Die Sonnensysteme, welche das leibliche Auge durch die Pracht ihres Lichtes und durch die Harmonie ihrer Bewegung entzücken, erscheinen dem geistigen Blick als eine unaussprechliche Zahl gleichgeformter Massen, die, wie sie jetzt sind, in pedantisch regelrechter Wiederkehr ihre einförmigen Bewegungen abspinnen; wie das Gegenwärtige langweilig, so ist das Zukünftige trostlos. Denn die Astronomie verspricht, daß die Sonnen dereinst verglühen, sich zu Planeten und Monden abkühlen und daß endlich, wenn Sonne um Sonne ausgebrannt und Alles auf gleiches Maß der Wärme gekommen, der Wechsel von Tag und Nacht, von Regen und von Sonnenschein verschwinden, daß die ungeheure Welt in todter Unbeweglichkeit erstarren soll. Wen sollte wohl dieses Wissen der Kassandra erquicken?

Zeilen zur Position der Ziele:
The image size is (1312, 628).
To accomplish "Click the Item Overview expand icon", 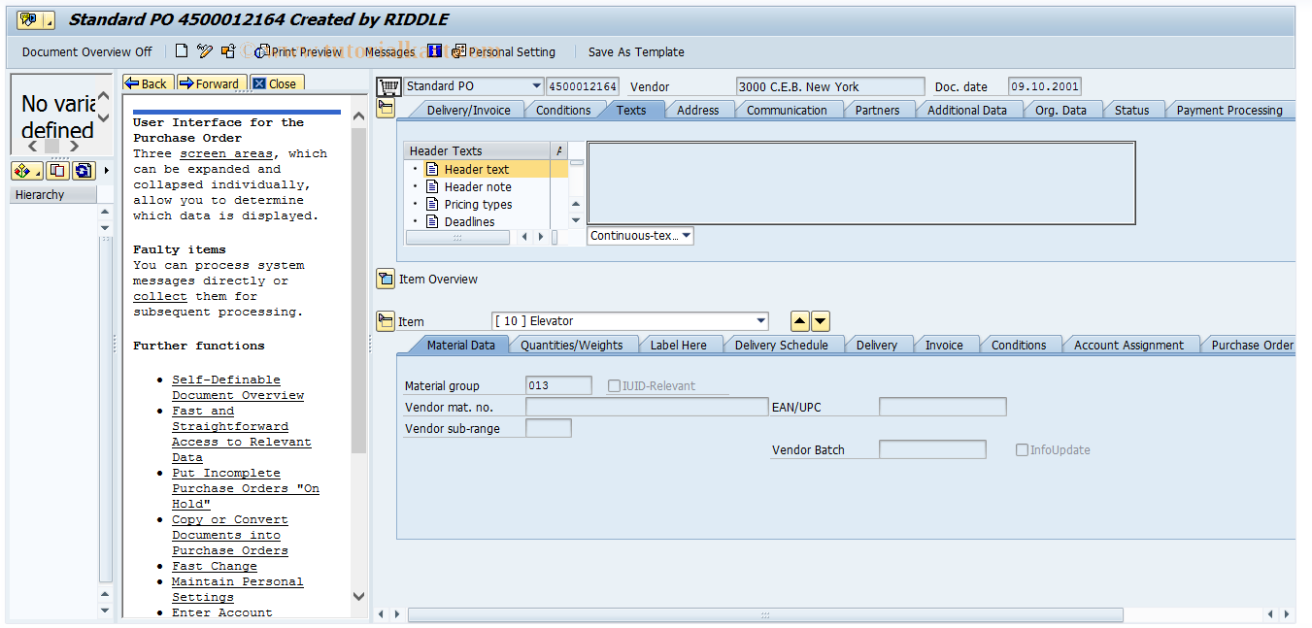I will (x=386, y=279).
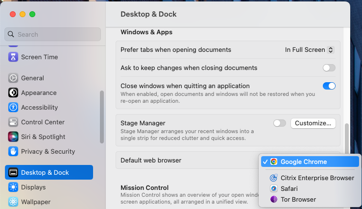The width and height of the screenshot is (362, 209).
Task: Open Accessibility icon in sidebar
Action: coord(13,107)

_AUFGABE 1_. Schreiben Sie einen Abschnitt aus dem Textauszug über die Sonnensysteme wortgetreu ab. Setzen Sie bei den Worten „Die Sonnensysteme, welche“ ein und enden Sie nach den Worten „der Kassandra erquicken?“.
_AUFGABE 2_. Prüfen Sie, ob die folgenden Aussagen mit dem Textauszug übereinstimmen, und antworten Sie jeweils mit Ja oder Nein sowie den entscheidenden Worten aus dem Textauszug als genauem Zitat. (a) Die Astronomie verspricht, dass sich die Sonnen dereinst zu Planeten und Monden abkühlen. (b) Das Zukünftige erscheint dem geistigen Blick tröstlich. (c) Der Wechsel von Tag und Nacht soll dauerhaft erhalten bleiben.

_SCHRIFTLICHE ANTWORT 1_.
Die Sonnensysteme, welche das leibliche Auge durch die Pracht ihres Lichtes und durch die Harmonie ihrer Bewegung entzücken, erscheinen dem geistigen Blick als eine unaussprechliche Zahl gleichgeformter Massen, die, wie sie jetzt sind, in pedantisch regelrechter Wiederkehr ihre einförmigen Bewegungen abspinnen; wie das Gegenwärtige langweilig, so ist das Zukünftige trostlos. Denn die Astronomie verspricht, daß die Sonnen dereinst verglühen, sich zu Planeten und Monden abkühlen und daß endlich, wenn Sonne um Sonne ausgebrannt und Alles auf gleiches Maß der Wärme gekommen, der Wechsel von Tag und Nacht, von Regen und von Sonnenschein verschwinden, daß die ungeheure Welt in todter Unbeweglichkeit erstarren soll. Wen sollte wohl dieses Wissen der Kassandra erquicken?

_SCHRIFTLICHE ANTWORT 2_.
(a) Ja: „daß die Sonnen dereinst verglühen, sich zu Planeten und Monden abkühlen“
(b) Nein: „so ist das Zukünftige trostlos“
(c) Nein: „der Wechsel von Tag und Nacht, von Regen und von Sonnenschein verschwinden“